Description of the task: Repeat the whole piece below on sitting too much and posture, word for word.

“Gee, I wonder what I’ll do today. Maybe I’ll take a stroll over to the dining room and see what the weather’s like.”

If you’re like most people (like 99.99999% of us right now), your daily routine probably consists of sitting in front of the computer or whichever screen of your choosing (whether it’s work-related or catching up on Tiger King).

One of my clients had recently asked if I had any suggestions on some active recovery/mobility stuff he can do at home.

Since he’s been hunched over his computer longer than normal, he’s starting to feel the ramifications on his posture. Neck tightness, shoulder tension, and upper back tightness to name a few.

So, is there some mobility stuff we can do at home while we pretend to work? To help us feel less like a bag of shit or more like an actual human?


First, quickly…if you’re one of the many who are sitting more than usual, you’re probably experiencing one, or a combination, of the following:

  • Tight hips
  • Forward head posture
  • Rounded shoulders
  • Rounded upper back

All these contributing factors lead to:

  • Less energy
  • More sadness
  • Crappy breathing

That’s not good. So, let’s do something about it.

Quick tip: You gotta move! Seriously. We’re not designed to just sit down all day. So start making movement more of a priority in your routine.

Recorded data:
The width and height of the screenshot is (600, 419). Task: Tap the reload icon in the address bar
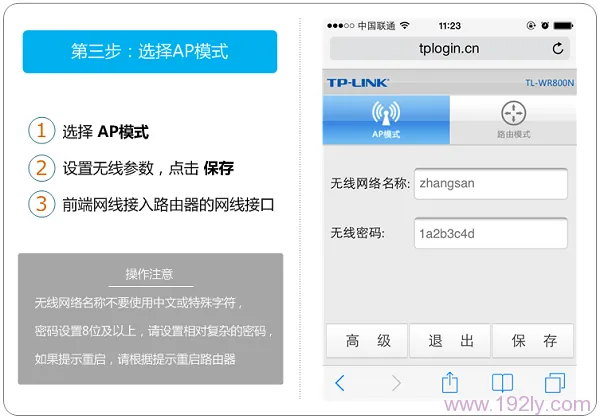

Completed task:
“Gee, I wonder what I’ll do today. Maybe I’ll take a stroll over to the dining room and see what the weather’s like.”

If you’re like most people (like 99.99999% of us right now), your daily routine probably consists of sitting in front of the computer or whichever screen of your choosing (whether it’s work-related or catching up on Tiger King).

One of my clients had recently asked if I had any suggestions on some active recovery/mobility stuff he can do at home.

Since he’s been hunched over his computer longer than normal, he’s starting to feel the ramifications on his posture. Neck tightness, shoulder tension, and upper back tightness to name a few.

So, is there some mobility stuff we can do at home while we pretend to work? To help us feel less like a bag of shit or more like an actual human?


First, quickly…if you’re one of the many who are sitting more than usual, you’re probably experiencing one, or a combination, of the following:

  • Tight hips
  • Forward head posture
  • Rounded shoulders
  • Rounded upper back

All these contributing factors lead to:

  • Less energy
  • More sadness
  • Crappy breathing

That’s not good. So, let’s do something about it.

Quick tip: You gotta move! Seriously. We’re not designed to just sit down all day. So start making movement more of a priority in your routine.